Cake Batter Macarons Recipe

Cake batter macarons


For Macaron shells
– 60 g almond meal
– 120g confectioner’s sugar
– 20 g granulated sugar
– 60 g egg whites (about 2 eggs)
– 3 tablspoons sprinkles
– 1 teaspoon teal powdered food color (optional)
For Cake Batter Icing
– 1 cups powdered sugar, sifted
– ¼ cup yellow cake mix
– 2-4 tablespoons heavy cream
– 3 tablespoons butter room temperature
– ½ teaspoon vanilla extract
– ¼ teaspoon salt
– 1-2 drops pink food coloring


– Line baking sheet with parchment paper.
– Process almond meal and powdered sugar in a food processor; sift and discard any large chunks. If you are using powdered food coloring, whisk it in now. Set aside.
– Place egg whites and sugar in a stand mixer bowl, fitted with a whisk attachment. Beat on medium low speed until egg whites start to form loose translucent bubbles. Increase mixer speed to medium and beat until meringue turns foamy and white and starts to resemble well lathered shampoo, about 2 minutes. Increase mixer to high and beat until meringue holds glossy stiff peaks, about another 2-3 minutes. *If you are using liquid food coloring, add it in now and beat until just combined. Turn off mixer.
– Add dry ingredients to meringue. Using a sturdy spatula fold and smash dry mixture into meringue against side of bowl for about 20-25 folds. Don’t worry about being gentle the idea is to knock the air out of it. The batter should hold its shape when spooned on itself and start to slowly flatten out after about 15-20 seconds. Start checking the batter after 20 folds for readiness. Transfer batter to pastry bag and let rest for 20 minutes before piping.
– Pipe 1½ inch circles onto parchment lined baking sheet. Take hold of pan and give it a quick hard tap against the counter, turn the pan 90 degrees and give it another quick hard tap.
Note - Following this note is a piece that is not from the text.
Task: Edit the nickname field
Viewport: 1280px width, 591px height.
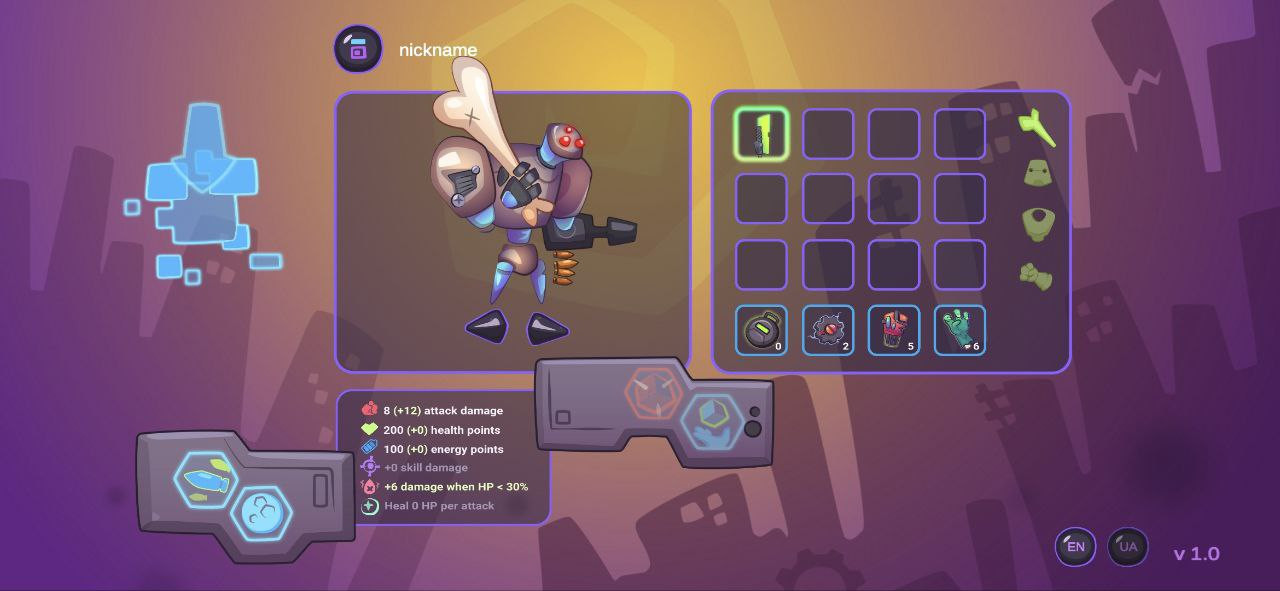Action: [x=438, y=50]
This will deflate any bubbles and will help to prevent cracked shells.
– Bake macarons at 300 degrees F, until macarons easily lift away from paper, about 20 minutes.
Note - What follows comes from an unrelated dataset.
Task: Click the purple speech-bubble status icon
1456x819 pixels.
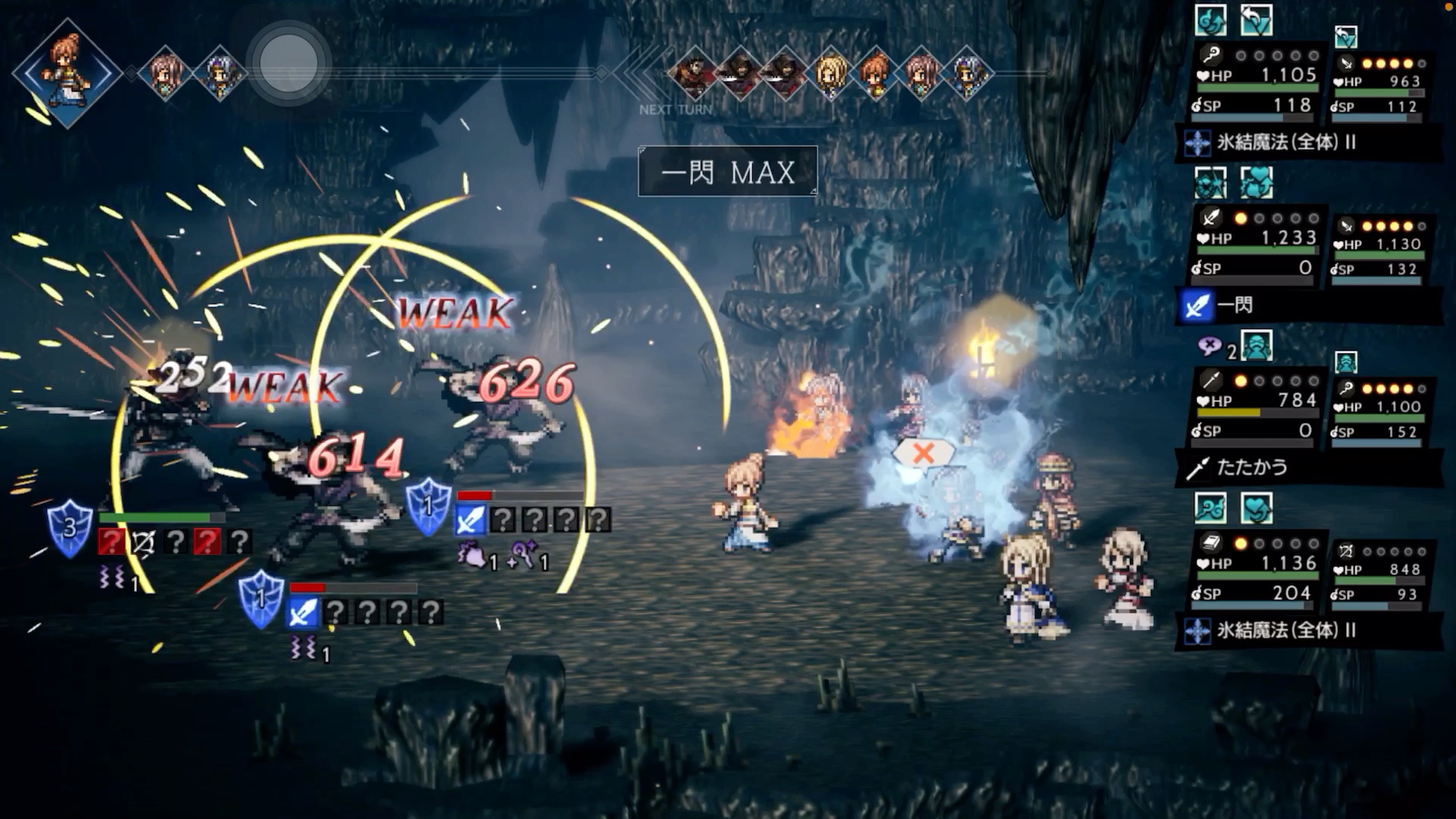Action: click(1210, 347)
– To make filling: Add all ingredients into a stand mixer bowl fitted with a whisk attachment. Mix on low speed until all ingredients are combined, then gradually increase mixer speed from medium to high and beat for 30-60 seconds on hight until icing is thick and fluffy. Add more powdered sugar to thicken consistency as needed or heavy cream to loosen consistency as needed.
– Pipe filling on one shell. Place second shell on top.